In this retrospective cohort study of Medicare beneficiaries receiving PCI, we compared results using conventional modeling approaches to an IV approach leveraging the rapid uptake of DES over time. Using conventional methods, DES was associated with a strong (20%) relative risk reduction (RRR) in all-cause mortality and only a modest 10% RRR effect in repeated revascularization at 46 months post-PCI. In contrast, IV methods produced estimates showing no association between DES and all-cause mortality, but a much stronger (24% RRR) effect on repeat revascularization.
The findings from this study of Medicare beneficiaries with ACS are consistent with those of other observational studies of stent outcomes. Multiple investigators have suggested a survival benefit of DES using conventional methods such as propensity scores. In contrast, others using IV and related methods have generally shown no difference in mortality and stronger impacts on repeated revascularization than is observed with propensity scores. A natural question that emerges from these disparate lines of evidence is, "which one should be believed?" Although the extensive trial data available for the DES vs BMS comparison are consistent with the IV results in this analysis, reliance on clinical trial results to validate any particular methodology (IV or PS in this case) is not necessarily appropriate in most applications. Both propensity scores and IV methods rely on untestable assumptions: for propensity scores, it is the lack of confounding between treatment assignment and outcome after adjustment for propensity score, whereas for IV, it is the lack of confounding between instrument and outcome after adjustment. We believe that in this circumstance, the latter is the more defensible assumption.

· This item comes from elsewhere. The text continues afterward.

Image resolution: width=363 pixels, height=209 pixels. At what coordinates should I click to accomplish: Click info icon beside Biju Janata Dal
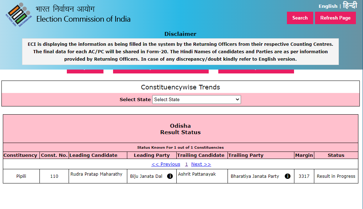(x=170, y=176)
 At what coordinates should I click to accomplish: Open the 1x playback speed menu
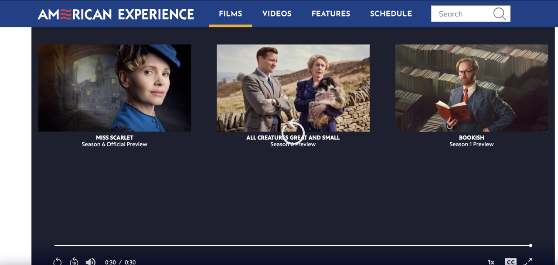[x=491, y=262]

For our time-based instrument approach to be a valid, it must be plausible that potential bias from other secular trends, such as unobserved changes in patient characteristics, improvements in other medical treatments provided as part of care, and data coding quality, are modest. Although changes in unobserved characteristics are, by definition, impossible to test, we show in II that after stratification for an observed characteristic known to exhibit seasonal variation (ACS diagnosis), based on all other observed characteristics, there is no evidence that patients differ in predicted event rate over the study window. Another possibility is that trends in the characteristics of facilities using DES are correlated with differences in outcome. However, correcting for all static, unobserved facility-level characteristics through fixed-effects modeling did not alter our results, suggesting that the effect of any such bias is modest. It is possible that a time-based IV could be affected by seasonal differences in outcome, such as potentially worse outcomes for patients treated by relatively inexperienced cardiology fellows in July, but a sensitivity analyses (results not shown) restricting the cohort to only those treated in nonteaching facilities showed comparable results. Although improvements in ACS care or data coding are possible, we believe that the potential impact of these threats is very limited because of the limited time period (10 months) under study.
Instrumental variable approaches have important limitations. As with most IV techniques, the estimates we produce are local average treatment effects and are estimated from the population of "marginal patients" whose treatment is affected by the IV. The local average treatment effect will only equal the overall average treatment effect if DES work equally well in all patients (ie, if the treatment effect is homogenous) or if treatment choice is not affected by expected treatment effect. Although these assumptions are not plausible in the case of DES, we still believe the local average treatment effects to be useful estimates, given that we have a broad population of marginal patients (utilization doubled from 30% to 60% over the study period). As with most observational analyses using Medicare claims, we did not have access to patients enrolled in Medicare Advantage plans, who are, in general, younger and healthier than Medicare part A and B beneficiaries; the generalizability of our results to this subset of the Medicare population is thus also limited.
In this evaluation of drug-eluting stents for Medicare patients with ACS, IV methods suggested no mortality benefit and a significant reduction in revascularization procedures. These findings are generally consistent with randomized clinical trials and suggest that this particular subgroup may not receive additional benefit of DES therapy beyond reduction in repeated revascularization. Although observational analyses are a critically important component of outcomes research, confounding due to unmeasured factors (eg, angiographic characteristics, socioeconomic status, etc) is a major threat to validity when assessing treatment effectiveness. Analyses with administrative data are particularly vulnerable to this threat. In those circumstances in which clinical practice changes rapidly after the introduction of a new technology, IV analysis can provide a complementary mechanism to assess outcome.